Muscle oxygen saturation concentration measurement

A portable and continuous-wave near-infrared spectroscopy (NIRS) (PortaMon; Artinis Medical System BV, Netherlands) was fixed in a vacuum sealed state using a film bag and a vacuum sealer. The NIRS device was placed on the rectus femoris of the right leg, 4 cm away from the patella superior border using 3 M double-sided tape and Hypatia. Make sure that device position does not move during exercise and does not impede the subject's movements. The device recorded data from 5 min pre-exercise, whole exercise testing process continuously, and end the recording 5 min after the exercise. The NIRS device consists of a light source with three wavelengths (λ = 760–850 nm). Three distances are used between receiver and transmitters: 30, 35 and 40 mm. We recorded the muscle tissue O2Hb, HHb, TSI and tHb during the jumping test. The sampling frequency was 10 Hz.
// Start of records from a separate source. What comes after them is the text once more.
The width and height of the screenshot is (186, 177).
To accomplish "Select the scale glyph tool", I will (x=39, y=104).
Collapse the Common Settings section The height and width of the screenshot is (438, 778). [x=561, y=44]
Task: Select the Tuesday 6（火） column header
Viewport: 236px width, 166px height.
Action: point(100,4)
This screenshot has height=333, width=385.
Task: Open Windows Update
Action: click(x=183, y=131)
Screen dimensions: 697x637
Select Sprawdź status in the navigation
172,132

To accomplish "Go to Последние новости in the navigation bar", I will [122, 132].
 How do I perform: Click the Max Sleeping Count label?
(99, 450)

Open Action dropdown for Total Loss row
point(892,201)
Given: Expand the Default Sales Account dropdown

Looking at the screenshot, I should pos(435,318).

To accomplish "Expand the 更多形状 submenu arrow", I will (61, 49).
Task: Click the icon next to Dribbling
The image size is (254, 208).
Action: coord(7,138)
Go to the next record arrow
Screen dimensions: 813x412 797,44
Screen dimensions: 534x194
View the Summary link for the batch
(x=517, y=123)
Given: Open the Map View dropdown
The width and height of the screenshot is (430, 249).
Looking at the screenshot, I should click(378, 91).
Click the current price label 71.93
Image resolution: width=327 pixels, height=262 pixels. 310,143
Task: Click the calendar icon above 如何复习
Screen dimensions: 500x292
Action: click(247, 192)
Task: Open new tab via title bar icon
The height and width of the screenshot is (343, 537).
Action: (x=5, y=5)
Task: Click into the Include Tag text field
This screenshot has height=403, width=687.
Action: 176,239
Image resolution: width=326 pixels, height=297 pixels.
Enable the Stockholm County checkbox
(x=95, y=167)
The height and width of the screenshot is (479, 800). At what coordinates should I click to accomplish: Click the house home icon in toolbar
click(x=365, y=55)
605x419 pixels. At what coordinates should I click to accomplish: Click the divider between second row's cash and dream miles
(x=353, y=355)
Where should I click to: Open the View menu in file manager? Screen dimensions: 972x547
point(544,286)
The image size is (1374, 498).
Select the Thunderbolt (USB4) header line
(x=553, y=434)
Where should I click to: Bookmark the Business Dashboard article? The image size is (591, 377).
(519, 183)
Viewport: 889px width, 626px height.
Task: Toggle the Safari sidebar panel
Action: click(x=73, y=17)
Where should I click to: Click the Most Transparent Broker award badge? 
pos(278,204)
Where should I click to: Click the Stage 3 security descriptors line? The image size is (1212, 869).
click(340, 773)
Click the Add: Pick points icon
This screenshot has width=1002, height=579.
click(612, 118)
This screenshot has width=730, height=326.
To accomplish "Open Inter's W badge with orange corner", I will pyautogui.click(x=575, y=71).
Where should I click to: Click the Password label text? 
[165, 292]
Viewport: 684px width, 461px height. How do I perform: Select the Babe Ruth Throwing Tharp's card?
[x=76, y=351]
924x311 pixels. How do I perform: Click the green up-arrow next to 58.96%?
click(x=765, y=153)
The data analysis method calculated the O2Hb, HHb, TSI and tHb average value during the rest period (the last 20 s of 60 s), the high-intensity exercise (the last 20 s in each group of 30 s), the dynamic recovery stage (the last 20 s in each group of 90 s), and post-exercise for 5 min (the average of the last 20 s in each group at 1, 2, an 5th minutes (Fig. 3).

Figure 3
figure 3

A representative participant’s quadriceps muscle oxygenation response in water-based and on land ergometer intermittent exercise test (1 set of main exercise and dynamic recovery). (a) Water high-intensity interval exercise. (b) Land high-intensity interval exercise. O2Hb, oxy-hemoglobin; HHb, deoxy-hemoglobin; tHb, total hemoglobin.

Statistical analysis

Data processing and statistical analysis were performed using SPSS18.0 statistical software. All values were presented as median (IC rang). We compared TSI, tHb, O2Hb, HHb, heart rate, RPE and lactate concentration at various time points between WHIIE and LBEHIIE using Wilcoxon signed rank test. The correlation between the change percentage in TSI and lactate concentration in water and on land was determined using the Spearman correlation. A P-value of < 0.05 indicated a statistically significant difference. After acquiring test data from the eight participants, analysis was performed using G Power software (Heinrich‐Heine‐Universität Düsseldorf, Germany) with the power set 0.8. The TSI and lactate results were 0.73 and 071. The targeted sample size was 14. We recruited 17 postmenopausal women as participants. However, six participants had more than 27 mm adipose skinfold. Excessively thick adipose tissue disturbs the NIRS measurement44. A total of 11 participants completed the study. We also calculated the effect size and data power from 11 participants. The effect size from 0.53 to 0.63 (average 0.57) and the power was from 0.76 to 0.87 (average 0.81) with TSI, tHb and O2Hb. The effect size was 0.40 and the power of lactate data was 0.55 in immediately and 10 min post-exercise.